BEGIN The records

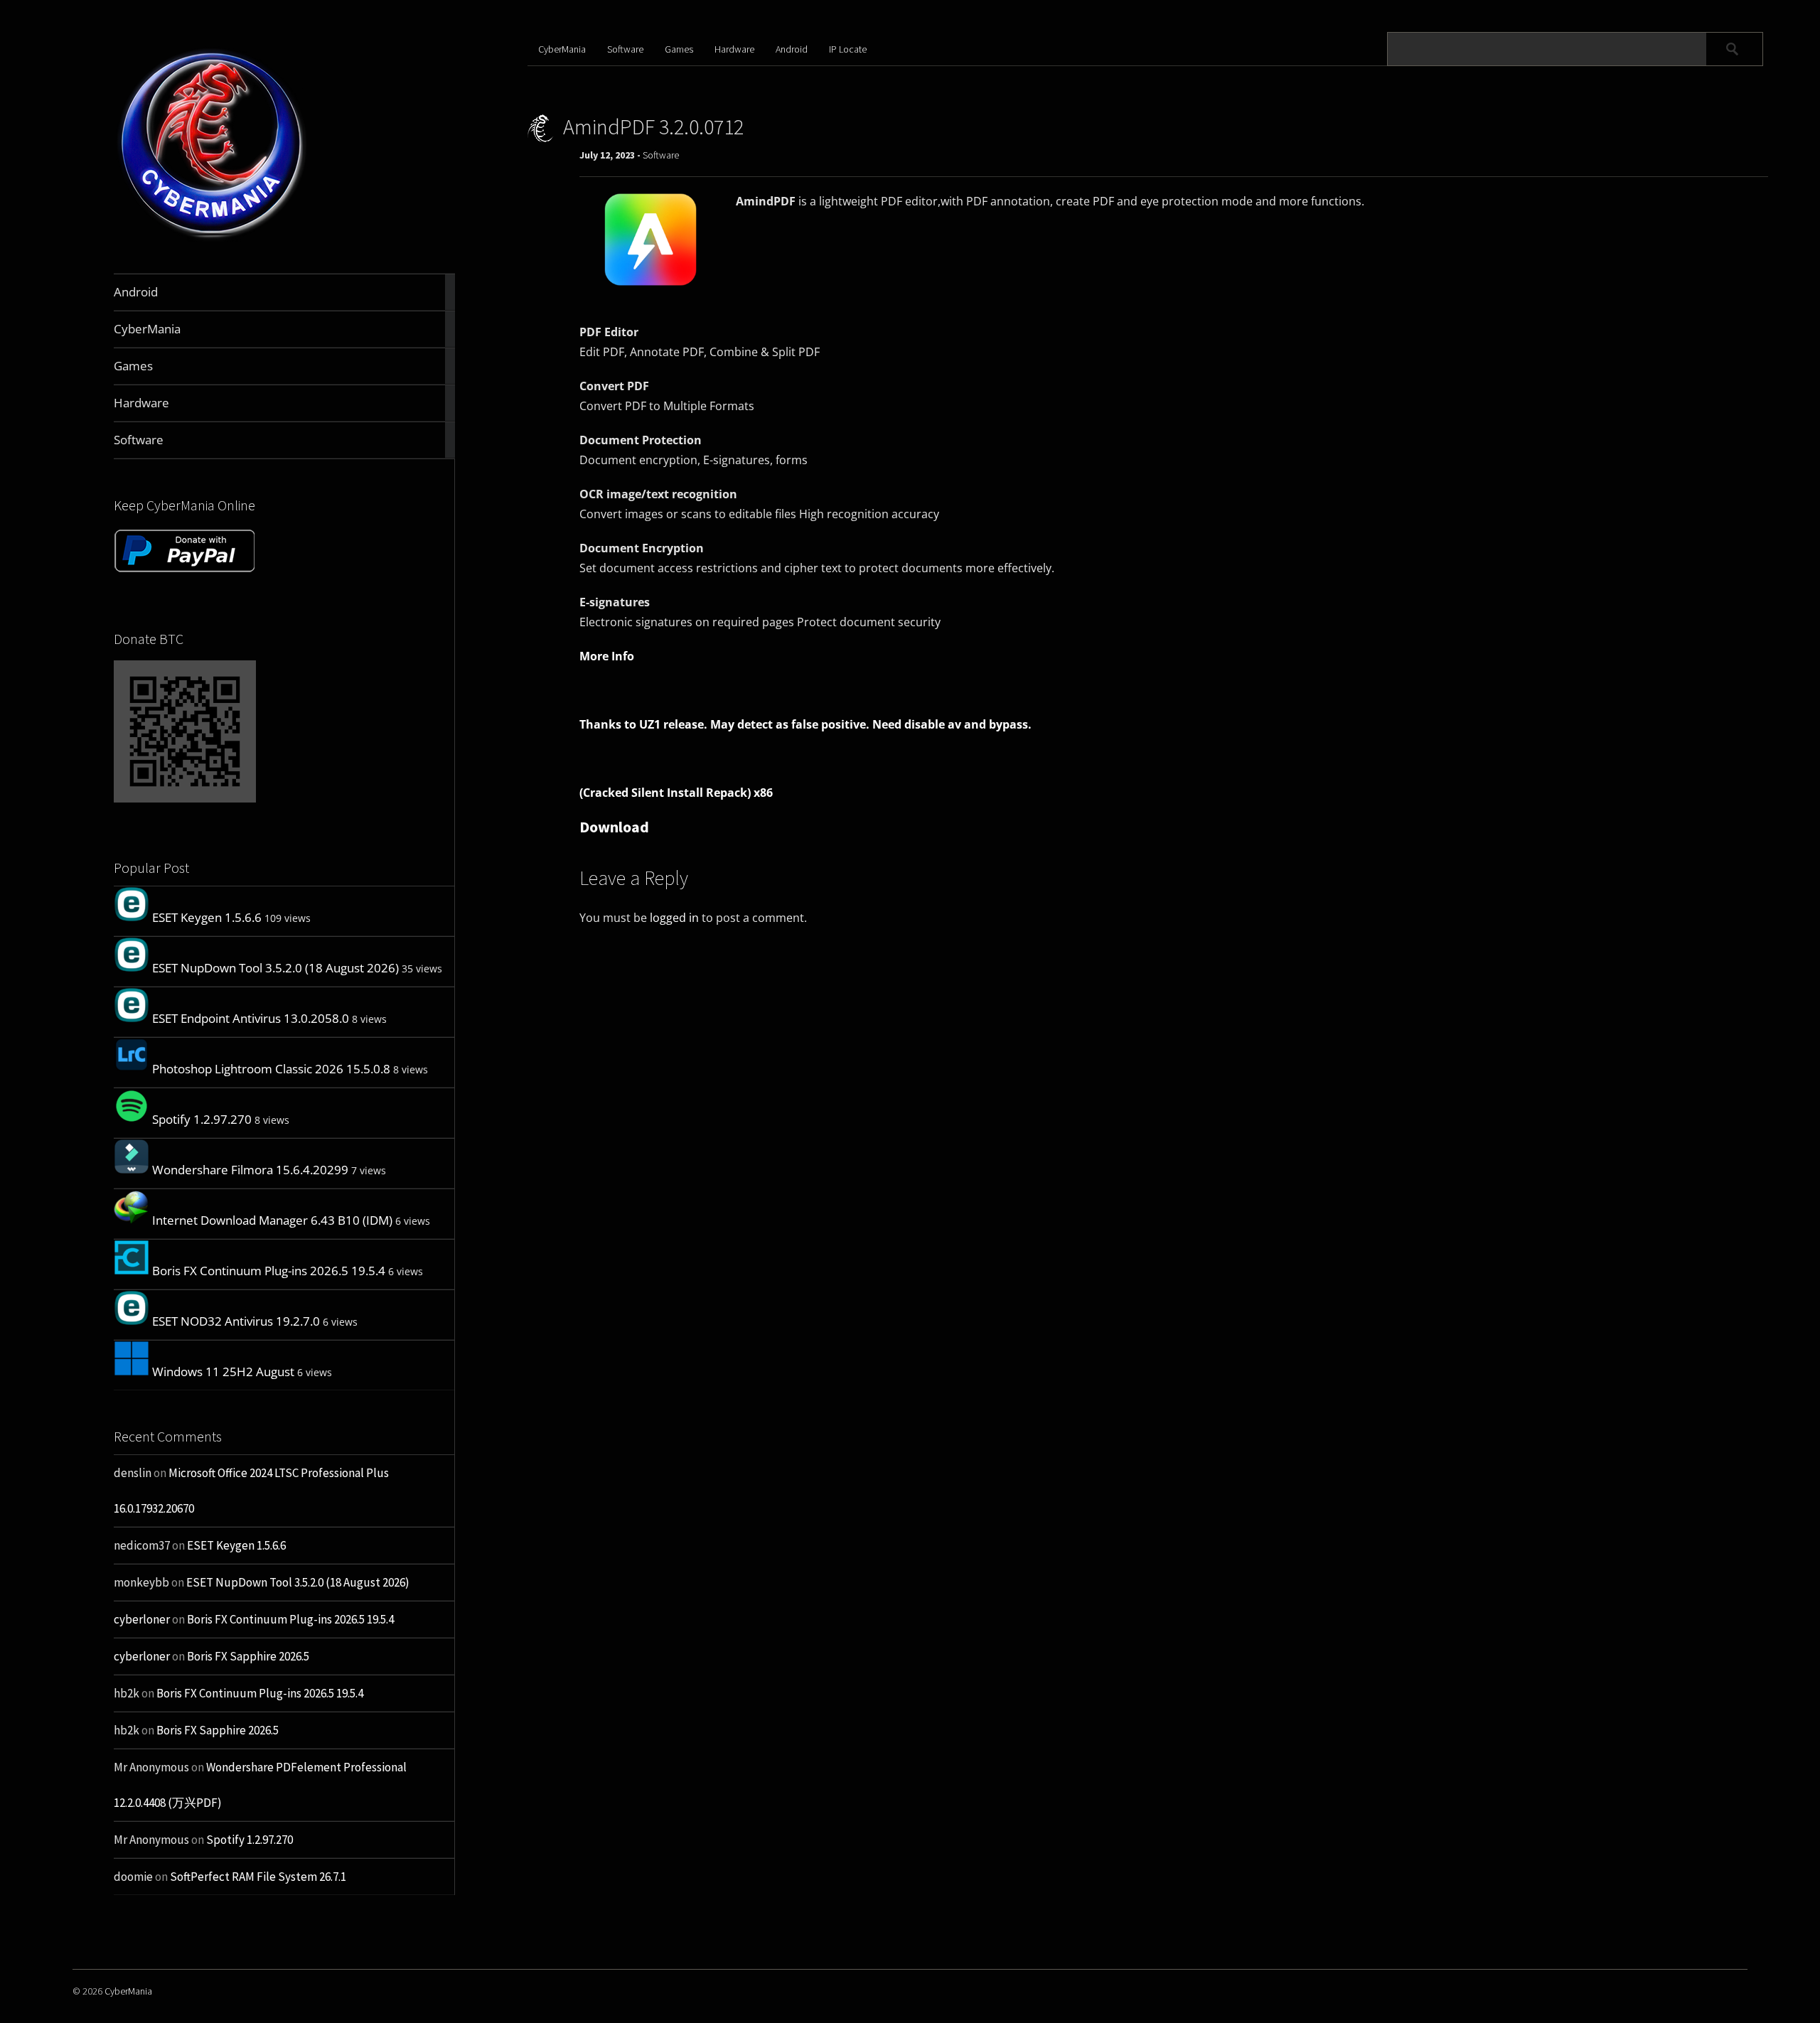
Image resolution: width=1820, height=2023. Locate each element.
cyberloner (142, 1619)
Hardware (734, 49)
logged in (674, 917)
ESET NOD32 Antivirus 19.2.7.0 (236, 1321)
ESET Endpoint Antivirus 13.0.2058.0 (250, 1018)
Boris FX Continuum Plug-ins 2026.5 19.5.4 (268, 1270)
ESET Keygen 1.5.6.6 (207, 917)
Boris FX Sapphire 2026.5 (248, 1656)
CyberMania (562, 49)
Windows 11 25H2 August (223, 1371)
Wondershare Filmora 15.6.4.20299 (250, 1169)
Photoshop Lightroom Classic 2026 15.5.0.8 (271, 1069)
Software (625, 49)
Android (792, 49)
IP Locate (848, 49)
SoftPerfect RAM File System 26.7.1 (258, 1876)
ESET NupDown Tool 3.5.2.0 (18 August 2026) (275, 968)
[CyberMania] (212, 240)
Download (614, 827)
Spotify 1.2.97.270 (202, 1119)
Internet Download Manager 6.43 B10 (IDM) (272, 1220)
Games (679, 49)
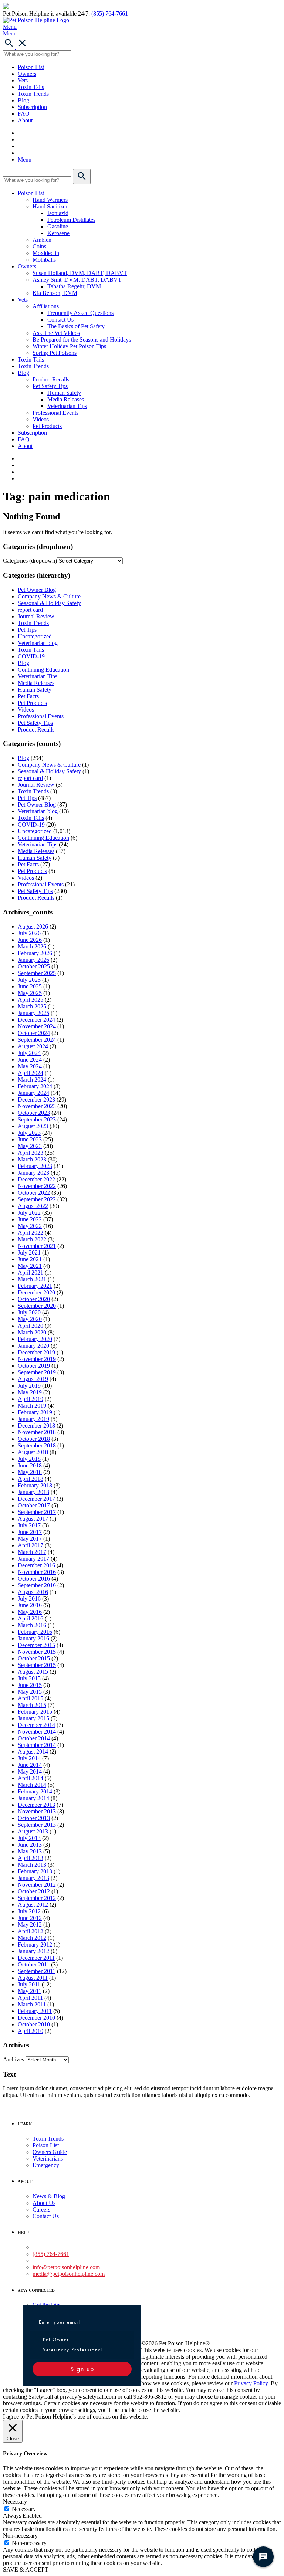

END The records

▶ Description of the task: Find each line in the records holding the string "August" and show it.

▶ Written answer:
Windows 11 25H2 August (223, 1371)
ESET NupDown Tool 3.5.2.0 (18 August 2026) (275, 968)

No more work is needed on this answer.